Chisos Mountains’ South Rim from Window Trail.
Chisos Mountains east rim from Window Trail.
Beginning the descent to the “Window.”
Rich photographs a Woodhouse’s scrub-jay.
Yellow composites bloom en masse.
Resting point halfway down—Rich’s prior turnaround point.
The descent steepens!
Steps carved into the rock aid the traverse across slippery rocks.
The “Window” from as close as I was willing.
The author (left) and Rich document their arrival at the “Window.”
Looking back at the “Window” from a bit further back up the trail.
Beginning the rugged, 1,000-ft ascent back up to the basin.
Clouds and mist shroud the surrounding peaks.
A rainy last few miles provides a spectacular last look at from whence we came.
Day 5 – Big Bend National Park, Sotol Overlook We’re on our way to Santa Elena Canyon and stopped at this overlook. From a distance of 14 air miles, the canyon entrance looks like a tiny split in the rocks, belying the 1000-foot canyon walls that await us. Cacti were nicely in bloom, if a bit rain battered—two species of yellow-flowered Opuntia (pricklypear) and the always extraordinary pink flowers of Cylindropuntia imbricata (tree cholla). No insects were to be found, but we did find a live Orthoporus ornatus (desert millipede)—the first that we’ve seen on this trip—who obliged us by coiling into its classic defensive pose.
View towards Santa Elena Canyon—some 15 miles to the south—from Sotol Vista Overlook.
Orthoporus ornatus (desert millipede).
Cylindropuntia imbricata (tree cholla).
Big Bend National Park, Santa Elena Canyon From 14 air miles away, Santa Elena Canyon looks like a tiny split in a little cliff (see previous post). Up close, however, it’s soaring walls tower 1000 feet overhead!
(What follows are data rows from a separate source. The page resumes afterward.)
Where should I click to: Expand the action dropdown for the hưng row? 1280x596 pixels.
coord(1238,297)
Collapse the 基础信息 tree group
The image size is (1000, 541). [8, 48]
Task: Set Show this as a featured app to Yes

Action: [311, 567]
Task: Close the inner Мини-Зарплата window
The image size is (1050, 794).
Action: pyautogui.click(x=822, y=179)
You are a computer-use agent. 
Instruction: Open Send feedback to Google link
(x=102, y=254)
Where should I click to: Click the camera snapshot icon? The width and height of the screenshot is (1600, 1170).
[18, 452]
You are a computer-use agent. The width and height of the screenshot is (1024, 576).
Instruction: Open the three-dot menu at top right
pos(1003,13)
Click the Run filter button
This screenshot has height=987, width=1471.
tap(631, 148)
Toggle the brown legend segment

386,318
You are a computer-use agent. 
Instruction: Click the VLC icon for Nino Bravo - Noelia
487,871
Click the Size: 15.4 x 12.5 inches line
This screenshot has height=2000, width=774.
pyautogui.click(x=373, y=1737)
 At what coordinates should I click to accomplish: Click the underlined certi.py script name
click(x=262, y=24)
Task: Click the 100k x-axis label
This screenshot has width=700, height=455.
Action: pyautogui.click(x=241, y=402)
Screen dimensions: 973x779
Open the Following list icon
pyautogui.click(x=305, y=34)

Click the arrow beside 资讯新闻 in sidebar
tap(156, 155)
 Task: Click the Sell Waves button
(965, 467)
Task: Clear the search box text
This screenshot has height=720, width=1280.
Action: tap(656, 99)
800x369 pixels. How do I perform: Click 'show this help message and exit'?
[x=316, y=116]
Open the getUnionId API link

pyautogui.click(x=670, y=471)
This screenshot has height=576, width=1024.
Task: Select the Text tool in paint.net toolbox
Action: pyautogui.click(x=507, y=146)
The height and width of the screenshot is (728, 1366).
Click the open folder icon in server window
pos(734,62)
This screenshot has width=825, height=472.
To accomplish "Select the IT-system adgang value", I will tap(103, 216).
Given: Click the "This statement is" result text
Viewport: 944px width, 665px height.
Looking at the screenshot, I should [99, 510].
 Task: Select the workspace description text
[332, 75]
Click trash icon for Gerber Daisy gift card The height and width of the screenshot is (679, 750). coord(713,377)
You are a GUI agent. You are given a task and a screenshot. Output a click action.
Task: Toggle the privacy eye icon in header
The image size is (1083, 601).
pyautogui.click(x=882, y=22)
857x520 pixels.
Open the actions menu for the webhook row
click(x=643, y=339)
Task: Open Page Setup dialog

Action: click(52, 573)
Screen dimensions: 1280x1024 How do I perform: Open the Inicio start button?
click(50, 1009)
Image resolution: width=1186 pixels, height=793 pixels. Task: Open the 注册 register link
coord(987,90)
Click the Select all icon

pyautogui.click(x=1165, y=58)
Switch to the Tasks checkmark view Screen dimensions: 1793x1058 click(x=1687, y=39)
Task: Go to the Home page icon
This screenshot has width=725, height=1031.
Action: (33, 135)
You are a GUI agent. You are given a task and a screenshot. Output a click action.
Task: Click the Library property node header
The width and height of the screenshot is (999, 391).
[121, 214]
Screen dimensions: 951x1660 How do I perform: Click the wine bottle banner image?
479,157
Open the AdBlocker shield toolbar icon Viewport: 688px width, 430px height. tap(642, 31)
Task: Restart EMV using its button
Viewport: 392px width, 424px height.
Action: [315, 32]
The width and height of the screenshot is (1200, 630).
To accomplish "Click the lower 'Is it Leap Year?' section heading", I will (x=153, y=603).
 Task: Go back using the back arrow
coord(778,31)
The hike into the canyon features a tortuous staircase to bypass a narrows, followed by a leisurely stroll along the canyon bottoms along the Rio Grande River. Rain last night has triggered an en masse millipede emergence, and even a few insects were seen: velvet ant; Acmaeodera mixta, Trichodes sp. and Gnathium sp. on yellow composite flowers; and Omorgus sp. crawling in the sand.
Undetermined yellow composite in Rio Grande River floodplain.
Euodynerus pratensis on flower of undetermined yellow composite.
Mouth of Santa Elena Canyon.
The Rio Grande River spills forth from Santa Elena Canyon.
Agave lechuguilla (lechuguilla).
View of Mexican side of Santa Elena Canyon from the U.S. side.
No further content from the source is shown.